Input for this task Block Start

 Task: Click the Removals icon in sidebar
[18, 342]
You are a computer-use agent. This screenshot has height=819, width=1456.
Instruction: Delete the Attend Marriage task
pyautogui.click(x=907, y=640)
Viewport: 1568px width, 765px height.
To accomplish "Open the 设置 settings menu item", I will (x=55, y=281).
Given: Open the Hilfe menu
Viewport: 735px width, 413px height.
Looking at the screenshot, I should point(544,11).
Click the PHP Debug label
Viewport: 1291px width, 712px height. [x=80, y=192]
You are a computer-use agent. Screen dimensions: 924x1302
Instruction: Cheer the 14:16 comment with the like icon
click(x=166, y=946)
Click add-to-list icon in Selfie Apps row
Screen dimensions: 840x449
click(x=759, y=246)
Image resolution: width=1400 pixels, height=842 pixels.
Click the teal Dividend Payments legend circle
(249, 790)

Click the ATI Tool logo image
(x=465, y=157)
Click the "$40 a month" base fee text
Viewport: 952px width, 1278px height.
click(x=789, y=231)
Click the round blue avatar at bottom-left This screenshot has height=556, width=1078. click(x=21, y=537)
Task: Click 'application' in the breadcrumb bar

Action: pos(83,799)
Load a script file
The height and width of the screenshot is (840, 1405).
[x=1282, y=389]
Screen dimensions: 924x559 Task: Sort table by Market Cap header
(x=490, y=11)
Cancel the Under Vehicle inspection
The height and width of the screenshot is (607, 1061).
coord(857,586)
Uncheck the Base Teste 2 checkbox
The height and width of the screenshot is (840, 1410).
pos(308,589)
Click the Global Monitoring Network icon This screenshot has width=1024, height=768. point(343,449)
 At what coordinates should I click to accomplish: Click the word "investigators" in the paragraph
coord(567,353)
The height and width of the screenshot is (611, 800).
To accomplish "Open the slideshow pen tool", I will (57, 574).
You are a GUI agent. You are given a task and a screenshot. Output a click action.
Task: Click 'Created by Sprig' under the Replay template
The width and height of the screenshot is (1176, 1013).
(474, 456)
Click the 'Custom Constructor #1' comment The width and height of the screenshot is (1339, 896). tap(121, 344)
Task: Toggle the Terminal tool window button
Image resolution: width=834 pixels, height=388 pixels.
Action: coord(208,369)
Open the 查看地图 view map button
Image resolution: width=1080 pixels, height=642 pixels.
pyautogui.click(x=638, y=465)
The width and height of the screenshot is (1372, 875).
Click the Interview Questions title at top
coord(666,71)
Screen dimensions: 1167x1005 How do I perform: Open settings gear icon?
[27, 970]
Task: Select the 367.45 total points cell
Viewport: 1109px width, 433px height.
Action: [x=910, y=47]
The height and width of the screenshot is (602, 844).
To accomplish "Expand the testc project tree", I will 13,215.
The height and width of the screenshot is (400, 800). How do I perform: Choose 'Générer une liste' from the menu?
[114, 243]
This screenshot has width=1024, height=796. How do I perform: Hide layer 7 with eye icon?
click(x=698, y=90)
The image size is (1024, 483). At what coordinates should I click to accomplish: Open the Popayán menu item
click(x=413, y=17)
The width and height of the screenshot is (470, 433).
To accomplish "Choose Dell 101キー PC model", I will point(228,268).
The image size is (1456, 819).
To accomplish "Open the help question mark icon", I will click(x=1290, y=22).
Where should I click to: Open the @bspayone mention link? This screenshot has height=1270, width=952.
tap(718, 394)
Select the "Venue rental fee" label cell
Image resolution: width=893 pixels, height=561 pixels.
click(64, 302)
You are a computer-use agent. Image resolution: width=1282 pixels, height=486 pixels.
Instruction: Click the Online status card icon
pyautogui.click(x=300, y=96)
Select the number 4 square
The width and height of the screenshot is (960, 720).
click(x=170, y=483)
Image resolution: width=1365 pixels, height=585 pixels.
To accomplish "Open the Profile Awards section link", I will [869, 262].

Input for this task Block End

Work instructions - Read through the data and copy every line where "agent" shows up.

Result for this exercise -
You are a computer-use agent. This screenshot has height=819, width=1456.
You are a computer-use agent. Screen dimensions: 924x1302
You are a GUI agent. You are given a task and a screenshot. Output a click action.
You are a computer-use agent. Image resolution: width=1282 pixels, height=486 pixels.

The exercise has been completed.